Excerpted from the second video of Tricycle Meditation Month 2026: “Awakening with Zen Koans.”
Koan: What was our true face, our original face, before our parents gave birth to us?
This koan is a call to peel off any kind of accumulated identities or preconceived ideas about ourselves: label, name, or anything. It is asking us to see if we can free ourselves from all of [these labels] and return to a state of wonder—to the childlike curiosity and joy.
In Buddhism, we want to arrive at unconditional freedom, and anything that is conditional, even if it looks really good, is ultimately going to bind us, or imprison us.
A good example would be somebody who defined themselves as being kind. “I’m a very kind person.” Yet sometimes you run into a situation where it is impossible to be kind. For example, somebody walks up to you and threatens the safety of you or your child or your dog. Could you be true to your kind nature? If you say, “I have to be kind because that’s who I am,” then you could become a victim of crime.
In other words, whatever we identify ourselves with—whether it is personality, memories, or identities—they also become our prison. Therefore, this koan is asking us to free ourselves, even momentarily.

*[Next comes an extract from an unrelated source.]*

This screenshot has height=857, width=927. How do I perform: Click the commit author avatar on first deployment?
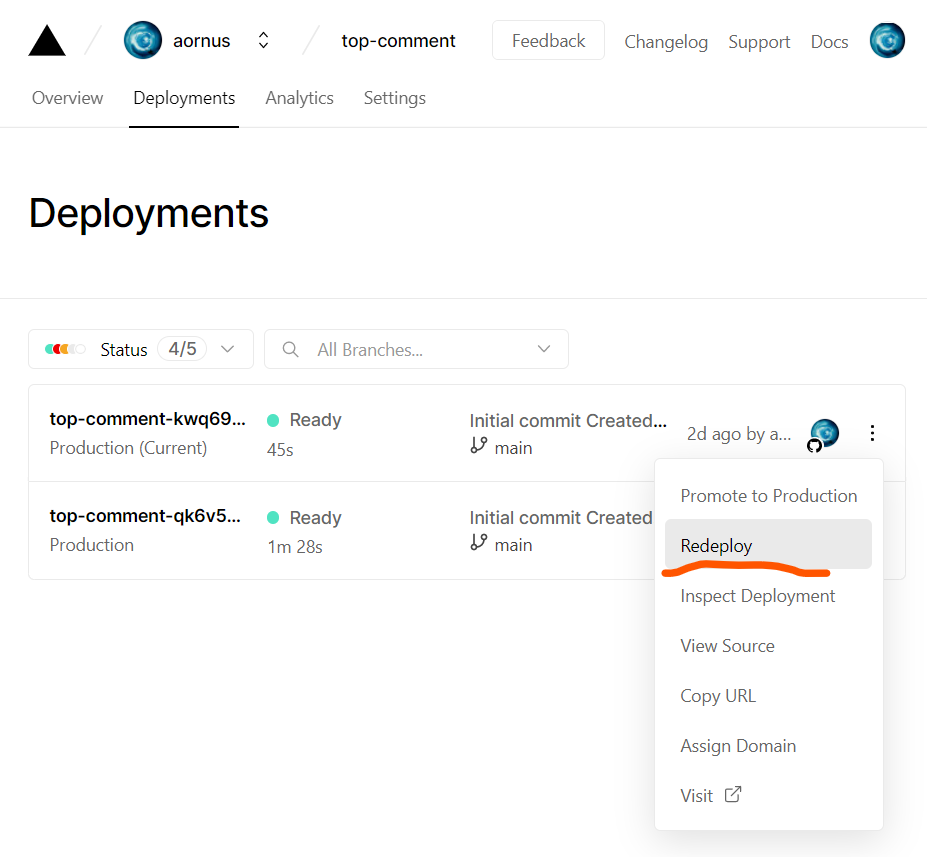(x=824, y=433)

Also, this koan is a call to our pure awareness prior to all of those ideas and identities.
***
When we first learn Buddhism, we study that there is no self: selfless nature. Because we analyze that, what we consider to be self is nothing but five aggregates, or the five skandhas. They are our body, emotions, feelings, thoughts, volition, and consciousness. When you examine [the self], what’s really there? There is nothing but the five aggregates, or the five skandhas.
But, in truth, all those aggregates—whether it’s your body, feelings, thoughts, volition, or consciousness—are objects. They can be observed. You can perceive them, rising and disappearing. We can perceive our body, too, which means it’s not the subject, because the subject is perceiving or observing. Then what is it that is knowing all of this?
Rather than reducing ourselves to be a mere object, such as our body, feelings, and thoughts, what is that which is observing? That which is knowing? That’s the question.
***
I can observe my body, and I can observe the rising and disappearing of my thoughts. I can also observe how my emotions change—sometimes happy, sometimes unpleasant. However you define yourself or your consciousness, you’re drawing boundaries. “This much is my consciousness.” And you are quickly turning whatever that experience is into an object.
So when you perceive an object, what happens? Instantly, it creates a dualistic existence. I, as an observer, observing the object. However, this koan is basically saying, “Hey, all those things that you have accumulated—labels, names, personality, memory, identities—they are all objects.” So it is calling you to come back: “Come back to your original nature before the subject-object split.”
***
I remember when I was 10 years old and I was in Korea learning English for the first time, for the longest time I thought apple was called sagwa (사과). In Korean, it’s called sagwa (사과). Then my teacher said, “No, in English, it is apple.” Then I realized, “Oh, the word 사과 is just like apple. It is man-made.” We created this artificial word to communicate. But because we are so used to it, we forget that it is artificial. It is something that we accumulated or created later on.
If you really think about it, the idea of having a name is also strange. When you were just born, you didn’t have any name. And somehow, because you had to communicate, your parents or your caregiver decided to call you whatever: Peter or Jennifer or Tom or whatever. How strange is that?
Your true nature is nameless, defineless. So when we can let go of whatever the identity is that we are holding on to, there is freedom—a state of unconditional freedom.